Basic Science and Pathogenesis.

Background: An imbalance between the production and clearance of amyloid beta (Aß) has emerged as a major cause of sporadic Alzheimer's disease (AD). Retinal wholemount studies can identify cell-specific involvement in Aß clearance mechanisms which cannot be accomplished in the brain ex vivo.

Methods: Eye cross-sections of double transgenic (Tg, APP-PS1) and non-carrier sibling female mice (n = 16, 4 per group) at 3- and 9- month ages were probed with antibodies 6E10 (Aβ1-16 amino-acid residues, soluble and insoluble species), ionized calcium-binding adapter molecule 1 (IBA1, microglia/macrophage), glial fibrillary acidic protein (GFAP, astrocytes), glutamine synthetase (GS, Müller cells) and aquaporin-4 (AQP4, membrane water channel) using immunofluorescence. Wholemount neuroretinas of human AD (n = 10, mean age = 76.8, 6 females) and control (n = 10, 72.5, 5 females) donor eyes were probed with antibodies 12F4 (Aß1-42 amino-acid residues, misfolded oligomers), IBA1, GFAP, GS, AQP4 and Ulex europaeus agglutinin (UEA-l, vascular endothelium). Finally, a nanobody (soluble Aß oligomer against human Aβ1-42 peptide) conjugated with near-infrared dye (NIR-E3) was probed with 12F4 using a nanobody staining protocol in wholemount retinas.

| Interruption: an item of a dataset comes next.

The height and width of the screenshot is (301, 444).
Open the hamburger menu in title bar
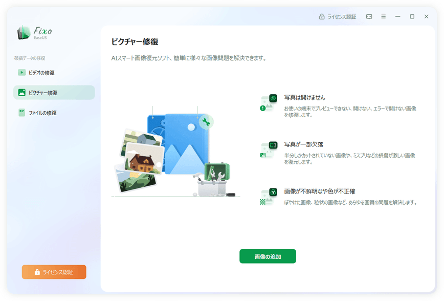(383, 16)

Results: In eye cross-sections, a significant increase in 6E10, IBA1, GFAP and AQP4 was found in the older vs. younger Tg mice, suggesting Aβ accumulation resulted in gliosis and AQP4 mislocalization. In contrast, a significant reduction for 6E10 in the older vs. younger non-carrier siblings, suggests the existence of an effective Aβ clearance mechanism (e.g., macrophages and glymphatic drainage) as IBA1 and AQP4 levels were increased. In wholemount neuroretinas, macroglia degenerations (GFAP, GS and AQP4) which form the inner limiting membrane were prominent in human AD eyes, suggesting defective ocular glymphatic systems. The microglia phenotype was different from its resting stage in AD eyes, however, due to complexity of IBA1 positive resident microglia, and macrophages including monocytes, perivascular macrophages, pericytes and hyalocytes, it is difficult to define microglia phenotype, particularly activated and ameboid types between AD and control eyes. Interestingly, NIR-E3 positive perivascular macrophages (but negative to 12F4), indicating soluble Aβ clearance were predominantly found within the blood vessels of control donor eyes.

Conclusion: This study confirms the existence of different impaired clearance mechanisms in human AD eyes.